Curve looking to raise over £100m in upcoming Series C

via Sifted

London fintech Curve is in the market to raise between £100m and £120m in its Series C round, multiple sources familiar with the deal have told Sifted.

The startup, which allows customers to integrate multiple bank accounts into one smart card, began the hunt for funds earlier this year, said those same people. Curve declined to comment.

If successful, Curve will boast one of the biggest European fintech raises of the lockdown period — trumped only by Checkout’s $150m raise in June.

However, Curve’s fundraise is not expected to give it a unicorn valuation ($1bn), having previously raised at $250m in its Series B last July.

Curve will use the new funds to focus on propelling the fintech’s international expansion, one of the sources with direct knowledge of the deal told Sifted.

The fintech, which began operating in the UK in 2018, has slowly begun to roll out in France, Germany, Italy, Poland, Portugal and Spain. Meanwhile, it opened a small office in the US but there is no known timeline for its customer launch there.
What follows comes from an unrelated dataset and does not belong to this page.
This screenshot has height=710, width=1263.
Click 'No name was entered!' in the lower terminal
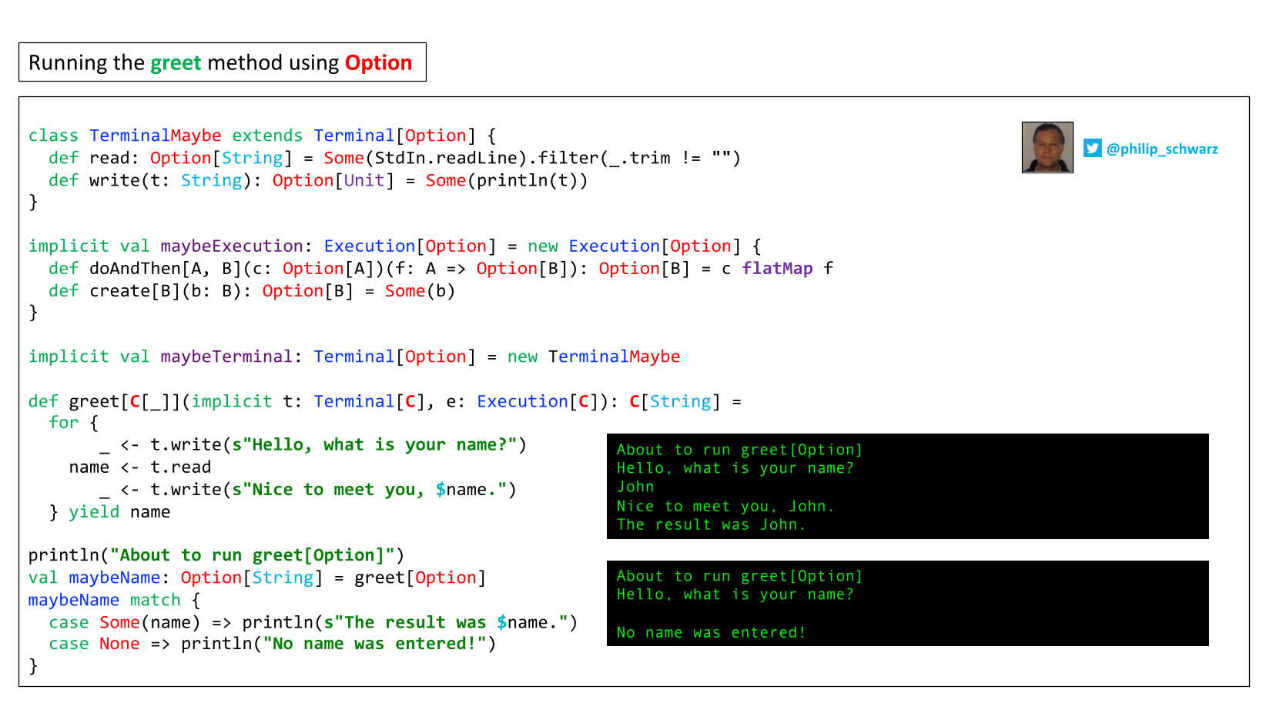coord(711,632)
Business model to the test

Curve’s new investors will be hoping the company can now double down on new revenue channels.

Currently, Curve makes money from a small interchange fee when a customer uses their card, and from a subscription fee for its premium offering.

Nonetheless, a report last year by Business Insider questioned how many of Curve’s 500,000 customers were actively using their card, estimating it could be as low as 14%. When approached by Sifted in the aftermath, the company declined to comment on its ‘monthly active users’ stats.

The lockdown and decline in retail spending will also have dampened user activity — worsened further by a brief suspension in operations last month at the hands of the Wirecard chaos.

Meanwhile, Curve’s premium offering has been criticised for only appealing to a limited audience of elite, frequent travellers with card-jammed wallets.

Still, the fintech’s biggest value proposition could arise from the data it collects from aggregating users’ cards.

The company also announced a B2B-style partnership last month, partnering with Samsung Pay to power the phone provider’s efforts to get up to date with Apple and Google Pay.

Unexpected funding

A £120m fundraise would put Curve on a similar funding roadmap to digital bank Revolut, which raised a $250m Series C in 2017. By comparison, Monzo raised a £19.5m Series C round.

But, in an interview with Sifted last year, Curve’s chief executive Shachar Bialick suggested the company can manage with far less funding, hinting at being more cost-efficient than his fintech peers.

He argued that digital banks “need a lot of money to challenge [the incumbent] banks, because you need to spend a lot of money to acquire customers,” whereas “you need a bit less money just to build a new category on top of them. We don’t need all the regulatory compliance that [challenger banks] need,” he added, highlighting the flexibility these emerging markets have in adapting to new customer demands.

The change in funding strategy may have been triggered by the uncertainty of coronavirus, which has dampened investor appetite in the UK.

Investment into UK fintechs in the first half of 2020 was down 39% year-on-year.

Bialick may therefore be looking to boost Curve’s war chest prematurely; hedging against any future retreat in capital and safeguarding Curve’s ambition to become the “Spotify of banking”.